→ **Work instructions**: Return each line of the material below verbatim, with no changes.

Pointing records for text and elements:
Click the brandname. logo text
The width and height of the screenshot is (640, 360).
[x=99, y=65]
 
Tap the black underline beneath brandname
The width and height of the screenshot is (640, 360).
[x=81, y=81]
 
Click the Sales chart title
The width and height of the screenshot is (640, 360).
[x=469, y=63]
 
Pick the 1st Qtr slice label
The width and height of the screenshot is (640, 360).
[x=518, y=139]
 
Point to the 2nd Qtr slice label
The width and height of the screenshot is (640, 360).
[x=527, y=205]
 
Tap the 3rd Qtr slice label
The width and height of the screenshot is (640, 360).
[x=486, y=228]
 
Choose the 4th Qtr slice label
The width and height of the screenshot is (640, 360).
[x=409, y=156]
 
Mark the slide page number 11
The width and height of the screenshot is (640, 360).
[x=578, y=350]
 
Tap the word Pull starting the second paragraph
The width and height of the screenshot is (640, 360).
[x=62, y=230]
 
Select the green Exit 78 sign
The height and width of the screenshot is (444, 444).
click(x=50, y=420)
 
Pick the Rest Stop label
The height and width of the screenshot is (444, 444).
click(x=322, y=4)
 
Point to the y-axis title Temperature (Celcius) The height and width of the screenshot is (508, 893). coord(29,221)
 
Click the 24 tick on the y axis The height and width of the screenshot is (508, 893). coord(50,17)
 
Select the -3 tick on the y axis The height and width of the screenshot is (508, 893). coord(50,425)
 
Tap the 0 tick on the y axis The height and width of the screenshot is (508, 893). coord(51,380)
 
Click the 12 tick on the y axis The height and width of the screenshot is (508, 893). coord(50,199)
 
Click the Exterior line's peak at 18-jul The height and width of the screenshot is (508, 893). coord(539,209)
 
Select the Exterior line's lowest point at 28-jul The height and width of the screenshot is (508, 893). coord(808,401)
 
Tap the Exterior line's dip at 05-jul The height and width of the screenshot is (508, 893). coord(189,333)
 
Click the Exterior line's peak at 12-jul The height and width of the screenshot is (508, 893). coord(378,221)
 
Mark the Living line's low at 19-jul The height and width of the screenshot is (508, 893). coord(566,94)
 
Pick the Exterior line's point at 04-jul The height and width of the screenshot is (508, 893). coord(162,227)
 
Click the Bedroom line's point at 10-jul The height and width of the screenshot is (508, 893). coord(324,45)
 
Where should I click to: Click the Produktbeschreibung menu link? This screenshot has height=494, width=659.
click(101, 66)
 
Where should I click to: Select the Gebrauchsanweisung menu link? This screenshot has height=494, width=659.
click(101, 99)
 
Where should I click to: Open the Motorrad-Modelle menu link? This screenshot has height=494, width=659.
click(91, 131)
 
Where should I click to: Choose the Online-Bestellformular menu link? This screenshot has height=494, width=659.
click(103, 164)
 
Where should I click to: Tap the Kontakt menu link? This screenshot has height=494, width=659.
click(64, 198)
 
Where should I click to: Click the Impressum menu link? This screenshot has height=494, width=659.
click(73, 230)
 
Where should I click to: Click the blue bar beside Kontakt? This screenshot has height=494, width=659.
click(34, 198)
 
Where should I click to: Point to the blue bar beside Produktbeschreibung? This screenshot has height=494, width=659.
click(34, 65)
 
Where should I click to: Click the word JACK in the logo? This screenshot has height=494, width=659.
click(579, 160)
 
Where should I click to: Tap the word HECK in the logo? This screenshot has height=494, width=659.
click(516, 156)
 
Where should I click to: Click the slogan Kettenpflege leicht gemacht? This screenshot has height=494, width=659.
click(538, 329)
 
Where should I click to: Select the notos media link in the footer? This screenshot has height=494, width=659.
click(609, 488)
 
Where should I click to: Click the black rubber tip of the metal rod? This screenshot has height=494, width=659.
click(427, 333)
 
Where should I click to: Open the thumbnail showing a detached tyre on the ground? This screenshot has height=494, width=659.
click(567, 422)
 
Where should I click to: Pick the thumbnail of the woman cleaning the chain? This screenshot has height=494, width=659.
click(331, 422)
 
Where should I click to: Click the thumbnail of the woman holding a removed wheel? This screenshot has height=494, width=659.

→ **Written response**:
Click the brandname. logo text
The width and height of the screenshot is (640, 360).
[x=99, y=65]
 
Tap the black underline beneath brandname
The width and height of the screenshot is (640, 360).
[x=81, y=81]
 
Click the Sales chart title
The width and height of the screenshot is (640, 360).
[x=469, y=63]
 
Pick the 1st Qtr slice label
The width and height of the screenshot is (640, 360).
[x=518, y=139]
 
Point to the 2nd Qtr slice label
The width and height of the screenshot is (640, 360).
[x=527, y=205]
 
Tap the 3rd Qtr slice label
The width and height of the screenshot is (640, 360).
[x=486, y=228]
 
Choose the 4th Qtr slice label
The width and height of the screenshot is (640, 360).
[x=409, y=156]
 
Mark the slide page number 11
The width and height of the screenshot is (640, 360).
[x=578, y=350]
 
Tap the word Pull starting the second paragraph
The width and height of the screenshot is (640, 360).
[x=62, y=230]
 
Select the green Exit 78 sign
The height and width of the screenshot is (444, 444).
click(x=50, y=420)
 
Pick the Rest Stop label
The height and width of the screenshot is (444, 444).
click(x=322, y=4)
 
Point to the y-axis title Temperature (Celcius) The height and width of the screenshot is (508, 893). coord(29,221)
 
Click the 24 tick on the y axis The height and width of the screenshot is (508, 893). coord(50,17)
 
Select the -3 tick on the y axis The height and width of the screenshot is (508, 893). coord(50,425)
 
Tap the 0 tick on the y axis The height and width of the screenshot is (508, 893). coord(51,380)
 
Click the 12 tick on the y axis The height and width of the screenshot is (508, 893). coord(50,199)
 
Click the Exterior line's peak at 18-jul The height and width of the screenshot is (508, 893). coord(539,209)
 
Select the Exterior line's lowest point at 28-jul The height and width of the screenshot is (508, 893). coord(808,401)
 
Tap the Exterior line's dip at 05-jul The height and width of the screenshot is (508, 893). coord(189,333)
 
Click the Exterior line's peak at 12-jul The height and width of the screenshot is (508, 893). coord(378,221)
 
Mark the Living line's low at 19-jul The height and width of the screenshot is (508, 893). coord(566,94)
 
Pick the Exterior line's point at 04-jul The height and width of the screenshot is (508, 893). coord(162,227)
 
Click the Bedroom line's point at 10-jul The height and width of the screenshot is (508, 893). coord(324,45)
 
Where should I click to: Click the Produktbeschreibung menu link? This screenshot has height=494, width=659.
click(101, 66)
 
Where should I click to: Select the Gebrauchsanweisung menu link? This screenshot has height=494, width=659.
click(101, 99)
 
Where should I click to: Open the Motorrad-Modelle menu link? This screenshot has height=494, width=659.
click(91, 131)
 
Where should I click to: Choose the Online-Bestellformular menu link? This screenshot has height=494, width=659.
click(103, 164)
 
Where should I click to: Tap the Kontakt menu link? This screenshot has height=494, width=659.
click(64, 198)
 
Where should I click to: Click the Impressum menu link? This screenshot has height=494, width=659.
click(73, 230)
 
Where should I click to: Click the blue bar beside Kontakt? This screenshot has height=494, width=659.
click(34, 198)
 
Where should I click to: Point to the blue bar beside Produktbeschreibung? This screenshot has height=494, width=659.
click(34, 65)
 
Where should I click to: Click the word JACK in the logo? This screenshot has height=494, width=659.
click(579, 160)
 
Where should I click to: Tap the word HECK in the logo? This screenshot has height=494, width=659.
click(516, 156)
 
Where should I click to: Click the slogan Kettenpflege leicht gemacht? This screenshot has height=494, width=659.
click(538, 329)
 
Where should I click to: Select the notos media link in the footer? This screenshot has height=494, width=659.
click(609, 488)
 
Where should I click to: Click the black rubber tip of the metal rod? This screenshot has height=494, width=659.
click(427, 333)
 
Where should I click to: Open the thumbnail showing a detached tyre on the ground? This screenshot has height=494, width=659.
click(567, 422)
 
Where should I click to: Pick the thumbnail of the woman cleaning the chain? This screenshot has height=494, width=659.
click(331, 422)
 
Where should I click to: Click the thumbnail of the woman holding a removed wheel? This screenshot has height=494, width=659.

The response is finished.